磨

きまじめ楽隊のぼんやり戦争の磨のレビュー・感想・評価

2.9
一本の川を挟んだ全く知らない隣町を相手に、毎日朝9時から夕方5時まで規則正しく戦争をしている二つの町。
シュールなコメディだが、死や怪我は現実でリアルに人が亡くなり体の一部も無くなったりする。それでも無個性に生きる人々は戦争の残酷さを映し出し痛烈に風刺し皮肉っている。考えることをしない住民、姿の見えない相手に対し「敵は恐ろしいから恐ろしいことをする」という思考は現代のSNS等に通ずる問題とも言える。

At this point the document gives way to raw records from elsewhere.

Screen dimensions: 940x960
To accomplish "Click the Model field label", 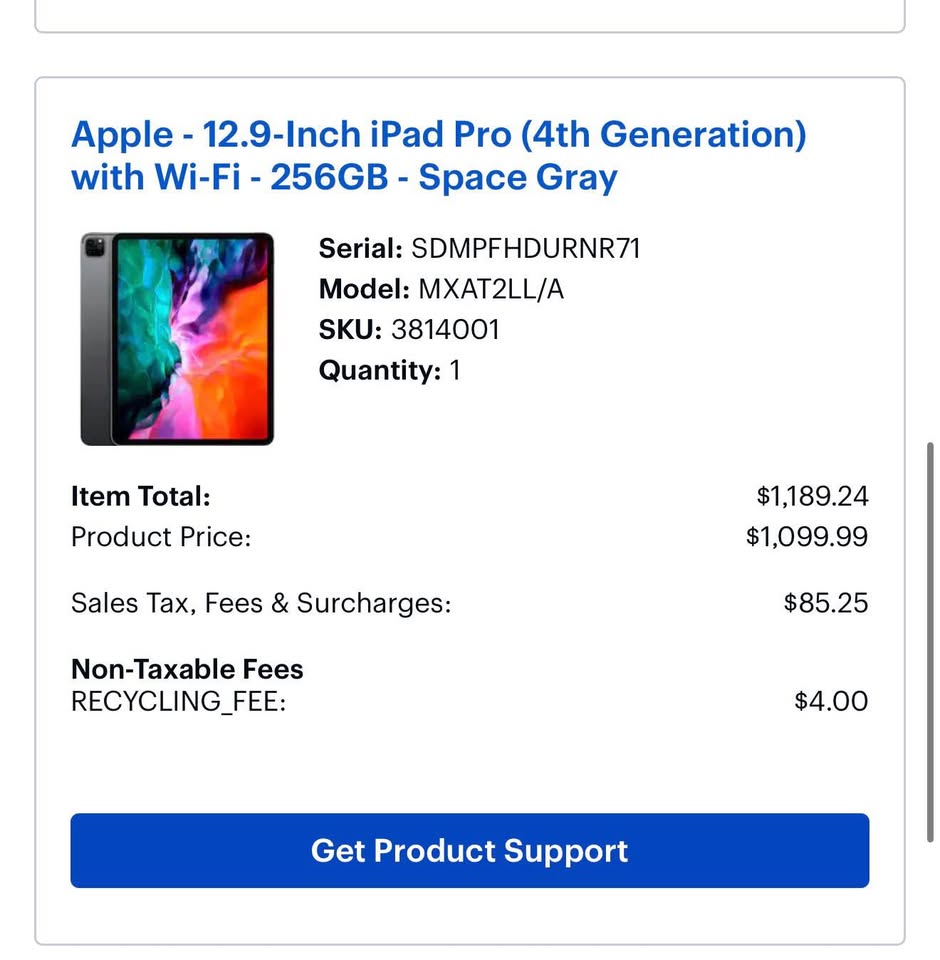I will click(364, 290).
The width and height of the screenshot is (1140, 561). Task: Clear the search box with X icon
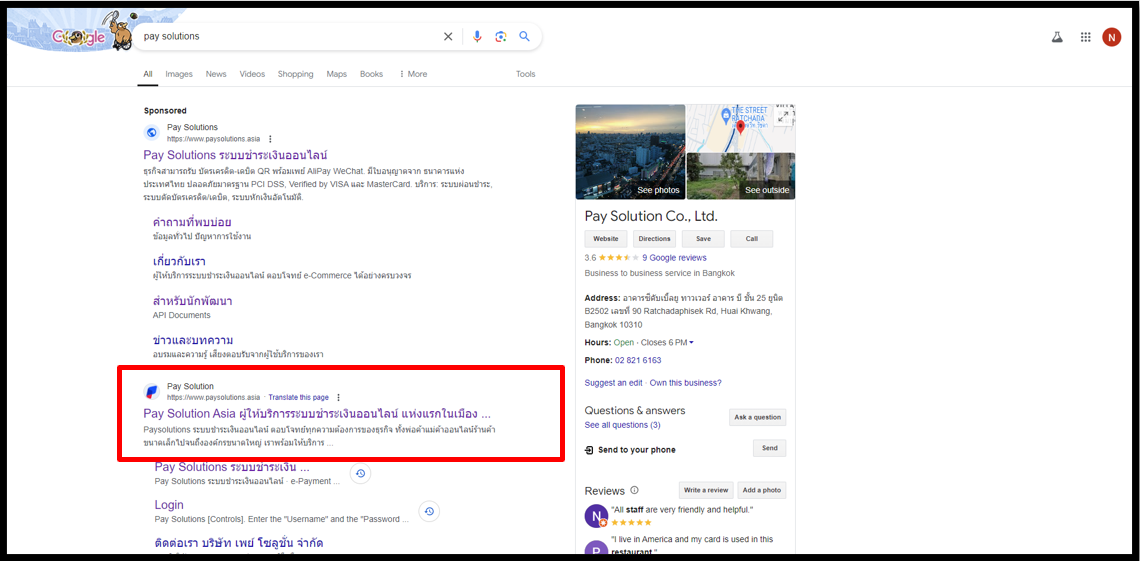[448, 37]
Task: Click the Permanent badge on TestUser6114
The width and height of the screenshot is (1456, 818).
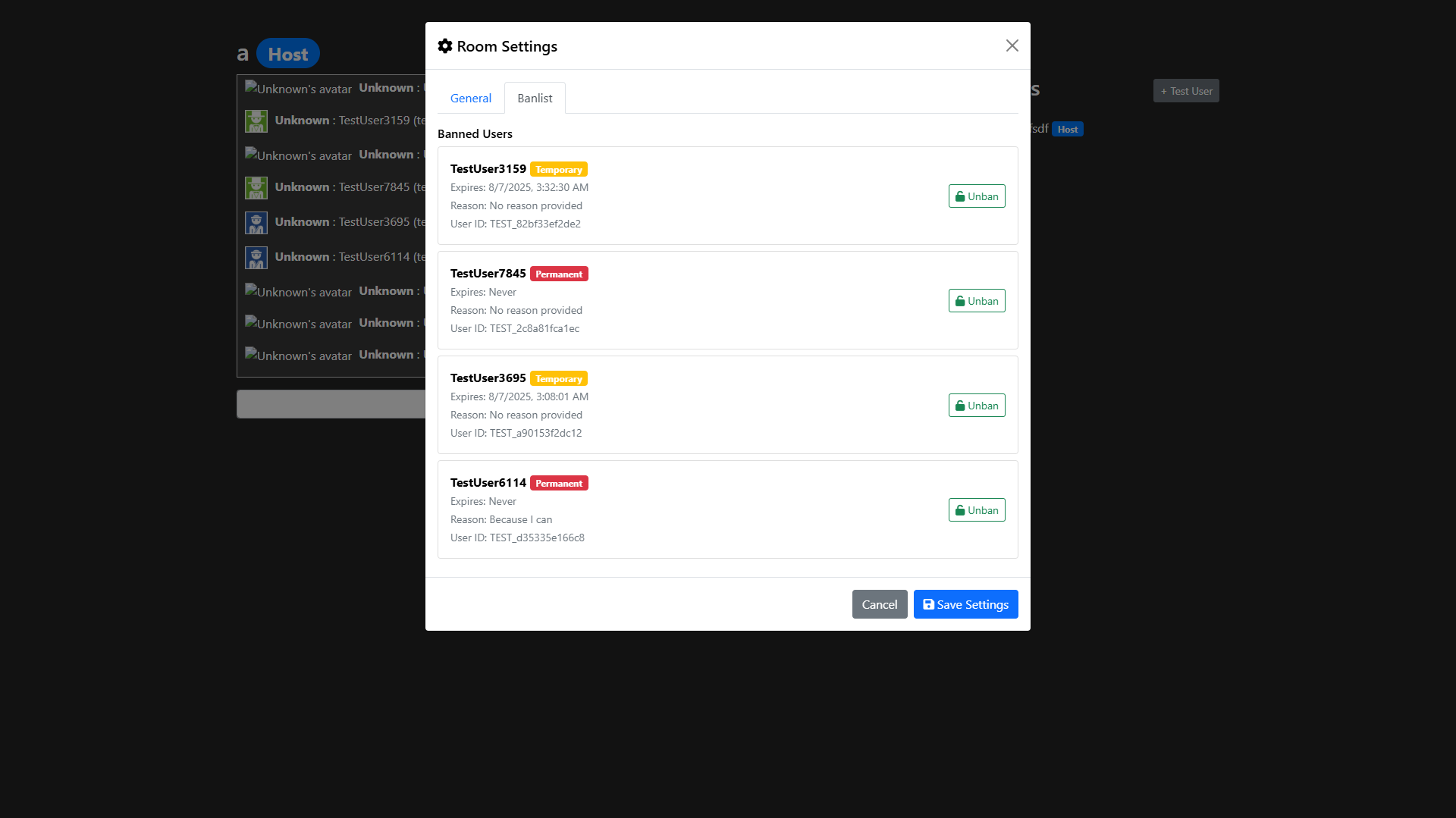Action: click(559, 484)
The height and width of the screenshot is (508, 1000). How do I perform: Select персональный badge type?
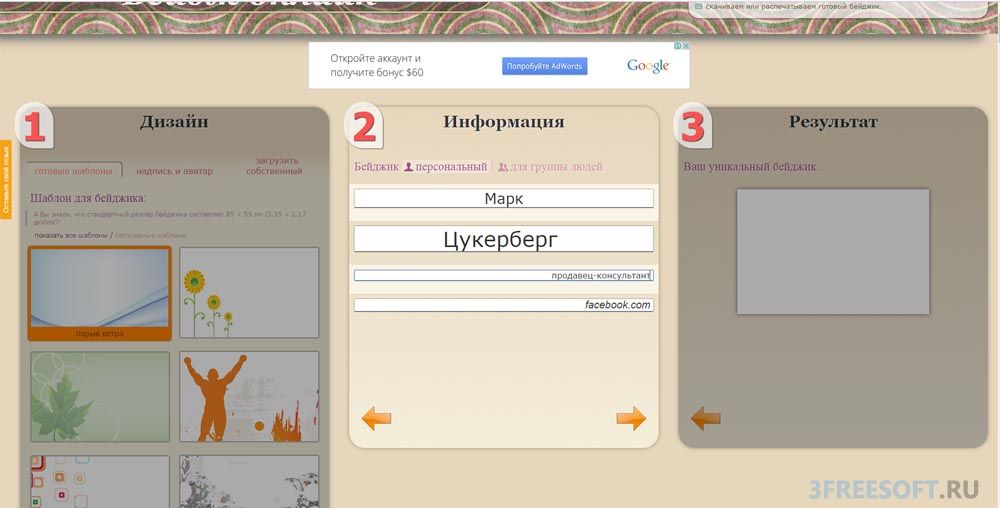[x=446, y=167]
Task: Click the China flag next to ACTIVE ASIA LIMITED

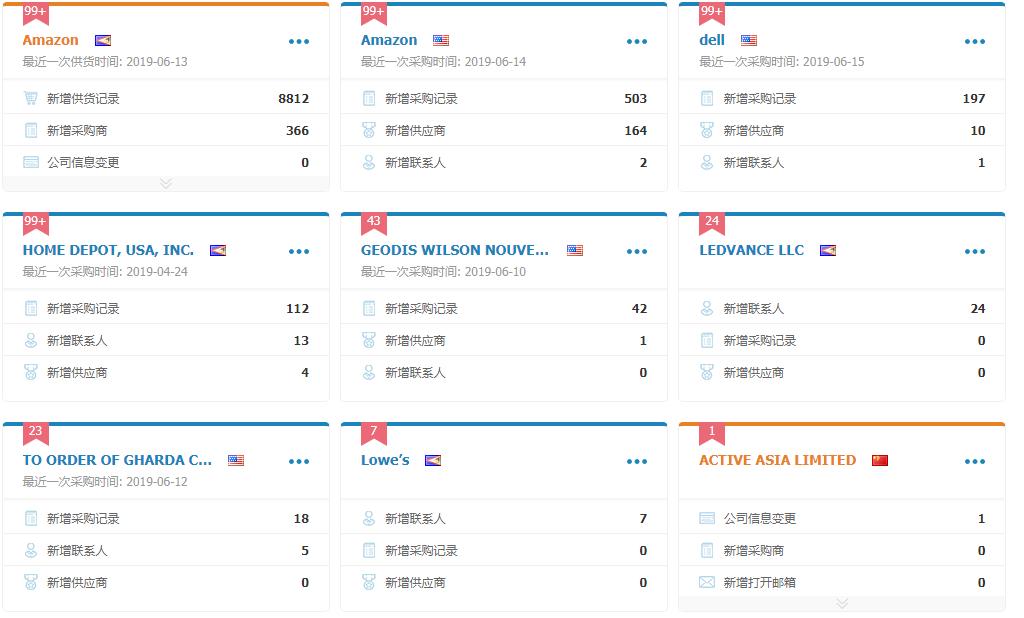Action: click(x=878, y=460)
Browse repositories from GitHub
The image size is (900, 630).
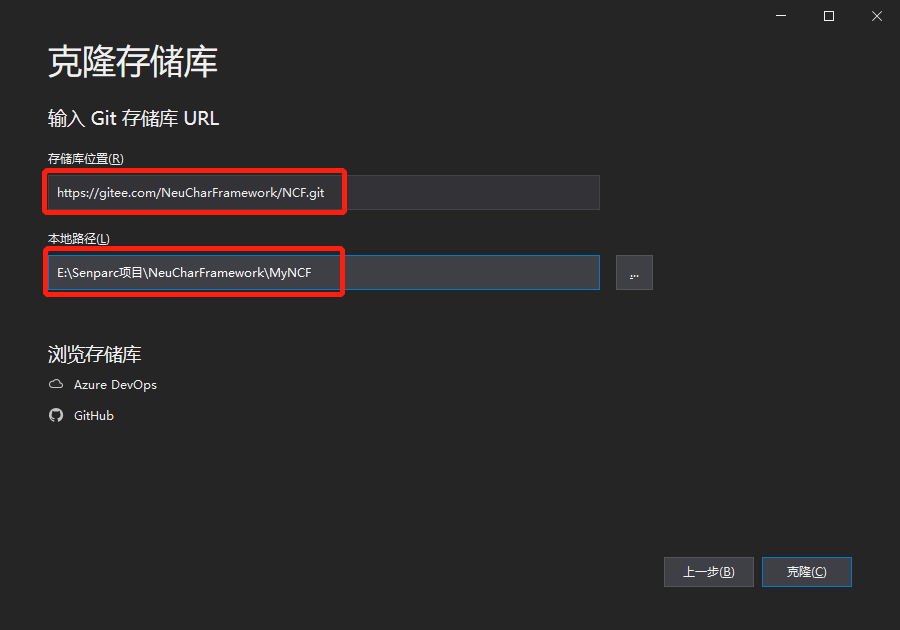pos(94,416)
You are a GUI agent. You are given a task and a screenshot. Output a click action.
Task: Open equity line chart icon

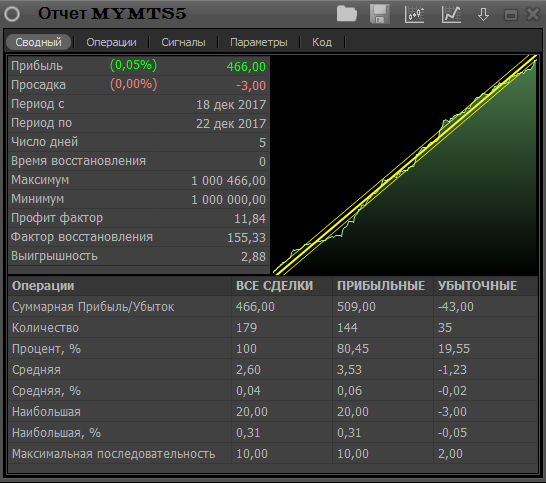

寓話的に描き出すストーリーで、テーマは面白く奇をてらった作り方もなかなか斬新。おそらく、刺さる人には思いっきり刺さる。…が、合わない人は全く合わない。そんな映画だと思う。

残念ながら個人的には圧倒的に後者。
上手い役者が演じる低レベルな学芸会に中盤前に完全に興醒め。爆睡も視野に入れたほどだったが、どこからかイビキが聞こえてきた為、ああなるもんかと気合を入れ直した(笑)
テーマには高得点を差し上げたいが、映画そのものが徹底的に合わなかった。自分のような人間は“きまじめ”に観ると損をするし、“ぼんやり”と観ると心地よい睡眠に誘われる作品。狙いすぎも考えものかと…。